# Tasks and exercises:
1. According to the stave filter text, what software architecture do scorewriter programs generally use?
2. Carry on the stave filter text, picking up after its final sentence.

# Text excerpt:

FIG. 10 illustrates the application of a filter to multiple staves.

FIG. 11 illustrates an example of a non-note filter that takes account of stylistic nuances in the display of non-note musical objects.

DETAILED DESCRIPTION

Scorewriter programs generally deploy a standard model view-controller software architecture. This enables the underlying data to be displayed in many ways, with each way providing a different view of the data. The choice of view may affect the way a user interacts with the data using the scorewriter controls. For example, the Sibelius® scorewriter uses a data model that describes musical notes in a singular form, but the view code can represent this data in many forms depending on the musical context. The appearance of a note therefore depends on a combination of the note's internal properties and the various parameters of its context. For example, a note of a given pitch may be displayed in many ways depending on the musical context, which may include different clefs, transposing instruments, enharmonic data, and octave line adjustments.

Existing scorewriter software allows music model data to appear multiple times throughout a project, such as in a full score and in a set of individual instrument parts, and even multiple times within the same view of the music, for example when music data are shared across multiple staves. Such data are referred to as linked or dynamic data, since if it is changed in one view, it also changes in one or more other views. In general, the appearance of linked data in different views is not the same since some customization is applied to change the appearance of a note between views. For example, the same musical data for a single guitar player may be shared and displayed across two distinct types of musical stave, such as notation and tablature.

As mentioned above, when adjusting multiple views of the same underlying data, the affected music items must be customized individually. This process is tedious and error-prone and may need to be carried out multiple times if, for example, a composer decides to add additional score items to a music project. The most common customization involves displaying or hiding from view some musical data items.

We describe herein a method of streamlining the customization process using stave filters. Stave filters provide an additional layer of context that is applied to the underlying music data model, dynamically hiding one or more elements of a stave of music to generate a different view of the score that omits the hidden elements. As used herein, the term “element” refers to an item displayed on a musical score. Element types include, but are not limited to, voices, parts of multi-note voices such as an upper, middle, or lower part, notes, rests, note articulations, dynamics markers, tempo indications, key signatures, and phrasing annotations. A common application of the method is to generate de-condensed stave views of the music. As used herein, a condensed stave is a stave that contains musical data capable of being reduced to a musically meaningful representation displaying a subset of the musical data. In common use cases, a condensed stave is one in which multiple voices or multiple notes belonging to a single voice are represented on a given stave. A de-condensed stave is a stave which contains a meaningful subset of musical data from its parent condensed stave. In common use cases, a de-condensed stave is one in which an individual voice or pair of voices to be played by one or two players is represented on its own stave. For example, a condensed stave may be part of a musical score for an orchestra, such as the strings or woodwind, and a de-condensed stave may be a part for one of the players. As used herein, the term “voice” refers to a musical entity, and in most cases it is the smallest set of musical data items that may be hidden by a stave filter. However, in certain situations, such as when a voice comprises chords having two or more notes, the condensed view of the voice shows multiple notes on a single stave, and a stave filter may hide some of the notes, e.g., the upper ones, to generate a de-condensed stave displaying only a portion of the voice. Often, there is a 1:1 correspondence between a player and a voice, but for instruments such as a keyboard and a multi-stringed instrument, a single player may have multiple voices to play and conversely, several players may play a single voice, such as the doubling up of woodwind players playing a single woodwind voice in an orchestra. Each item of underlying musical data is assigned to a voice and to a player.

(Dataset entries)

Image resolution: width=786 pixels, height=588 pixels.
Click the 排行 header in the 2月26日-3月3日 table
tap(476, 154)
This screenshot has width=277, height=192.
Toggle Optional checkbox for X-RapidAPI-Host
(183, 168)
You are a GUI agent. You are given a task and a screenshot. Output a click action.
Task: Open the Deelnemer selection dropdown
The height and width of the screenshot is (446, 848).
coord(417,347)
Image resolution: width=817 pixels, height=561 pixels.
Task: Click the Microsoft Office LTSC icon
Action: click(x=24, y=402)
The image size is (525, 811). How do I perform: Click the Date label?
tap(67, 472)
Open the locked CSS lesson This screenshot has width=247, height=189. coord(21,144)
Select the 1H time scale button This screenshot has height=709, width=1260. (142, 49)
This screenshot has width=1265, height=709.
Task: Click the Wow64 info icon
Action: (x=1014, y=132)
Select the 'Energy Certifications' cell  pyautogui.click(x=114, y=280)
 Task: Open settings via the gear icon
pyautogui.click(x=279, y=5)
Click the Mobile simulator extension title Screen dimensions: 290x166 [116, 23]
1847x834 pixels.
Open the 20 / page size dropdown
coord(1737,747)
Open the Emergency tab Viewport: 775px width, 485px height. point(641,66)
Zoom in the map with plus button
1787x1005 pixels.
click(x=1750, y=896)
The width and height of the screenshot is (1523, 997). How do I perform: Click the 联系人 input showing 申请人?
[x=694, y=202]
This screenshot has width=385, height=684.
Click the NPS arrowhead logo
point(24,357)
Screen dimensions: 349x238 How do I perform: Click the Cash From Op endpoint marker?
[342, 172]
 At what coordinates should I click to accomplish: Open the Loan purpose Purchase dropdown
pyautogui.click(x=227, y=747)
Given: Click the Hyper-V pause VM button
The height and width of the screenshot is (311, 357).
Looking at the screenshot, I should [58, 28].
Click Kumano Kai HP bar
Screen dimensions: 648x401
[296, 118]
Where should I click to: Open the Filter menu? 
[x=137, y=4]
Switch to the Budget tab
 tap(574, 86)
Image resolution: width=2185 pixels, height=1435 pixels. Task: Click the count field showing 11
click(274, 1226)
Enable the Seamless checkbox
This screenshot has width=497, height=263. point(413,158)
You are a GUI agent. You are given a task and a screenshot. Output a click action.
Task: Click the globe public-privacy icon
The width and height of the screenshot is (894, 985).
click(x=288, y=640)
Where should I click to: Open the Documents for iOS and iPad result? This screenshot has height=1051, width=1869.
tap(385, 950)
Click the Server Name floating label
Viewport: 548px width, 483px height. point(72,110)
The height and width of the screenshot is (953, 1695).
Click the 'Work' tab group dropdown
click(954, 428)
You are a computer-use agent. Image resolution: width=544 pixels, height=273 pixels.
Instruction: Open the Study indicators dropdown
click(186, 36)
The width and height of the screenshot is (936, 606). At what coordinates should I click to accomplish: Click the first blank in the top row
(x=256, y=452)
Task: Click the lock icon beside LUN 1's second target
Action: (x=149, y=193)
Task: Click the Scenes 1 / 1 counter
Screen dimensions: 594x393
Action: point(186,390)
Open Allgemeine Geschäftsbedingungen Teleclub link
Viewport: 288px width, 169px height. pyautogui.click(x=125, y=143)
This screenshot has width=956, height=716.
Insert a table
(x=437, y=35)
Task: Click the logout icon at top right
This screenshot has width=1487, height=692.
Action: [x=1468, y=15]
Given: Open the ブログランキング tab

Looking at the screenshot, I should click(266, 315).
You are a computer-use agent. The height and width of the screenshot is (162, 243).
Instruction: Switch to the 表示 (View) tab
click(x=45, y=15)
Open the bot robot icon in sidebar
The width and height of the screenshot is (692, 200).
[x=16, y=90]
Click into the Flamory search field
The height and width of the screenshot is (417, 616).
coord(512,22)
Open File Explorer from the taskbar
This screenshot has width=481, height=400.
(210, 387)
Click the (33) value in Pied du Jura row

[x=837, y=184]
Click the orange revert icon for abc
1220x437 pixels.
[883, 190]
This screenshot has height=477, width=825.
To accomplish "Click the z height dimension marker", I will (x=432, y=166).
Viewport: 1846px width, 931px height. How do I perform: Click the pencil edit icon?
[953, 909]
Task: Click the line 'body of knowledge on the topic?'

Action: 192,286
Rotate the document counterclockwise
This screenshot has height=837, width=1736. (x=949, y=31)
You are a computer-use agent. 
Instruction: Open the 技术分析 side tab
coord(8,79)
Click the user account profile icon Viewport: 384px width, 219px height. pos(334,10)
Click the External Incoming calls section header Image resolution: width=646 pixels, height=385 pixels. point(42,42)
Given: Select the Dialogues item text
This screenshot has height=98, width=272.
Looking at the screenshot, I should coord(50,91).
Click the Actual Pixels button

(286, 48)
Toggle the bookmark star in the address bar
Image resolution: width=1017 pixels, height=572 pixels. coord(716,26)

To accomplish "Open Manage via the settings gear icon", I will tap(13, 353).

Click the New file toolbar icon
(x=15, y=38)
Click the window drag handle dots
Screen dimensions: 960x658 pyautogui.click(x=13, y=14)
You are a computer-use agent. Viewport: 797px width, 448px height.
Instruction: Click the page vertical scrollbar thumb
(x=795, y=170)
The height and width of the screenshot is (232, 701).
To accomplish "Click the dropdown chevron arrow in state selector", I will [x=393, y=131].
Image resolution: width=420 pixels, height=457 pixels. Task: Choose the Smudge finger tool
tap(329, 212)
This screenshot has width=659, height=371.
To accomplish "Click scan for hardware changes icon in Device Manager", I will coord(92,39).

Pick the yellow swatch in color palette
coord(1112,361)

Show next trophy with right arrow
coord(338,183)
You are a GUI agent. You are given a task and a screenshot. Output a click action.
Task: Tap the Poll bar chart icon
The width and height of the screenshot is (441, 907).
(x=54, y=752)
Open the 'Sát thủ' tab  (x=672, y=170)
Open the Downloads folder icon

# Solved problems:
1. A standard model-view-controller software architecture.

2.
FIG. 1 illustrates the main steps in the musical data display method described herein. In step 102, a scorewriter user, such as a composer, uses the scorewriter to enter musical data during the compositional process. During the data input, a first view of the data is generated (step 104). In certain scorewriter applications, such as in Sibelius, the first view is a condensed view in which one or more staves of the score display multiple voices. The composer may use the first view to see the current state of the composition-in-progress, in a manner analogous to the way a writer uses the display of text by a word-processing application to show the current state of a text document. Subsequently, or simultaneously in real-time during the input of musical data, a user of a scorewriter application defines a stave filter (step 106) to decondense the stave. The stave filter may be defined in a number of ways, which are described below. The scorewriter application applies the stave filter to the first view to generate a second view of the musical data of the composition (step 108). In the second view, at least one of the musical element types displayed in the first view is hidden. In general, hiding an element type in the second view involves hiding all the items corresponding to a given element type that are displayed in the first view. For example, a stave filter for notes of a given voice hides all the notes of the given voice over the portion of a stave for which the filter is defined. The scorewriter displays the second view of the musical data either in addition to the first view or instead of the first view (step 110).

Stave filters may be applied to an entire stave, or they may be applied to a portion of a stave defined by a start location and an end location. In various implementations, a user defines a filter for an entire stave by selecting a portion of the score via keyboard shortcuts, mouse input, or touch gestures, and then applying the defined stave filters to that selection via dedicated commands. Filters to be applied to multiple staves may be defined by placing a box over multiple staves, such as by clicking and dragging a mouse such that the vertical dimension of the box spans more than one stave. A given filter may be expanded and retracted or moved anywhere on a musical score.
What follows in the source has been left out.